You have a target to reach : destination You have a benchmark : the starting point and the starting time You usually have more than one way to reach destination The fuel is your main resource You have incentives (arrive in time, not get arrested for over speeding, be fuel efficient)

How do you achieve all these goals?

Evaluating the allowed speed on the road and knowing the trip distance will give you an estimate when to start the trip. Keeping an eye on the speedometer will make sure your speed is within authorised limits. Monitoring the fuel gauge will tell you when a stop at the gas station is wise In other words, your success will depend in 2 families of factors :

Strategical decisions : correctly planning the departure time, choosing the right roads

Good execution : drive to the limit and not run out gas by monitoring Key Performance Indicators (KPIs)

Wait a minute, what are these “KPIs”?

A good KPI is an indicator that helps you understand how your plan is executing and which should give you indications where and how to act if things go off track.

Example: You are on a highway limited to 120 km/h and your KPI (the speedometer) shows that you are going 140 km/h. You act by releasing a bit the gas pedal and the KPI comes nicely down to 120 km/h – confirming that the action got the desired effect

Example: you see on your fuel gauge that the tank is reaching the red zone and you see a sign on the road telling you that the next station is 2 kms away. Most likely you will stop, buy some gas, start again with fuel gauge showing fuel tank : you wisely monitored the KPI (the fuel gauge) to allocate more resources before the shortage occured.

What does web analytics have to do with all of this?

In most cases, a part of the companies efforts to reach their goals uses a website. In that respect, the web presence is the car. In order to drive it successfully, you’ll need to monitor the KPIs provided by the Web analytics.

Building KPIs

Keeping with the car analogy : the car is, in fact, ignorant of the speed it is moving. Instead, most modern cars rely on the ABS sensors to provide the speed at which the wheels are turning. The sensor reports a number of impulses per second. The number of impulses per second is converted by the car’s computer into number of wheel turns, which are later converted into kilometres per hour.

You still following me?

Now why do we need these conversions? Why not report the number of impulsions via a digital display to the driver?

Simply because the driver will not be able to make sense of the figure. The speed limits are displayed in km/h, not in Impulses per second.

Back to the web analytics : most (if not all) web analytics tools provides the raw data, the impulses per second. Unless this data is “digested” into KPIs, it is mostly useless.

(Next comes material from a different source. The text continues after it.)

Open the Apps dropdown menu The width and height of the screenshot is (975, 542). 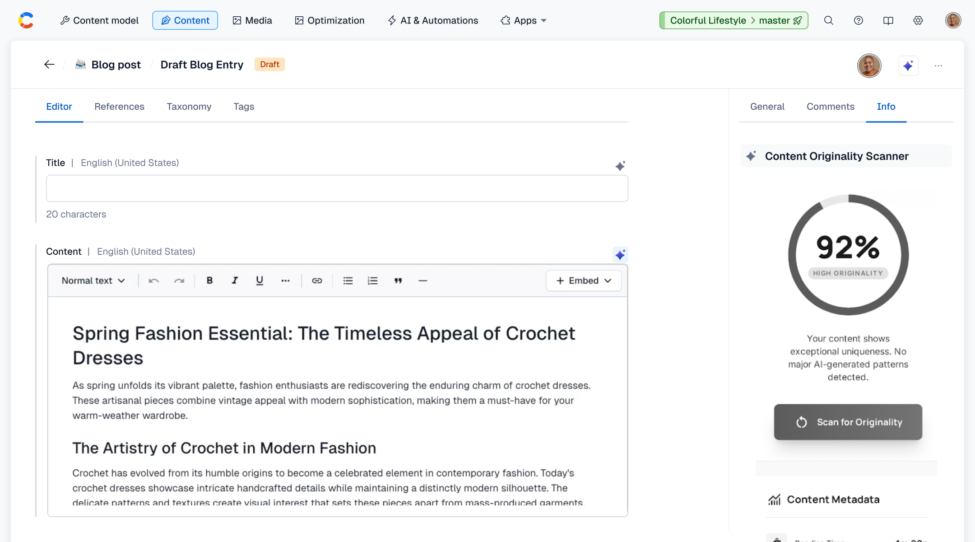[x=524, y=20]
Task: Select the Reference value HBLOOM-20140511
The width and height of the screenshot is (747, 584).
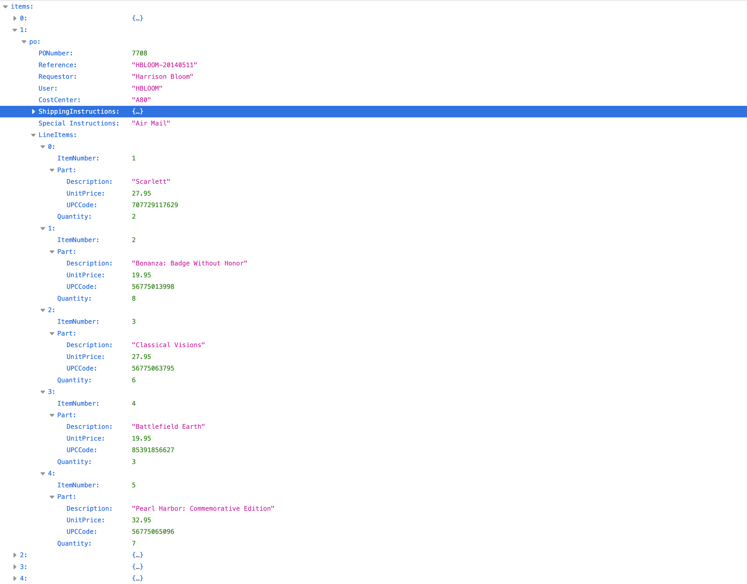Action: click(x=165, y=65)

Let’s see how is really calculated the speed of the vehicle :

The analytic system (the sensor) provides a number of 500 impulses per second Which gives 500 * 3600 = 1 800 000 impulses per hour. 25 impulses equals one complete wheel revolution, so the turns per hour is 1 800 000/25 = 72000 wheel turns per hour If the wheel developed size is 1.5m, the speed of the vehicle is : (72 000*1.5)/1000 = 108 km/h

Looking back at this example :

Turning the raw value of 500 impulses/second into the KPI : 108 km/h required few things:

a) the car manufacturer knew that the driver is interested in km/h, not in impulses/s b) the number of impulses needed to make one wheel turn and the size of the developed wheel were known but are not reported

1) KPIs can not come from the bottom up. Management should always participate to the KPI creation. If you communicate in impulses per second (or bounce rate, or conversion rate, or page views) you’re not communicating in the management language which is usually following a widely understood such as profit and loss, revenue, sales or costs.

2) KPIs are usually a combination of on-line and off line data. It is the combination that make them meaningful

3) It is easier to manage a few KPIs than be flooded by them

Data are just summaries of thousands of stories – tell a few of those stories to help make the data meaningful.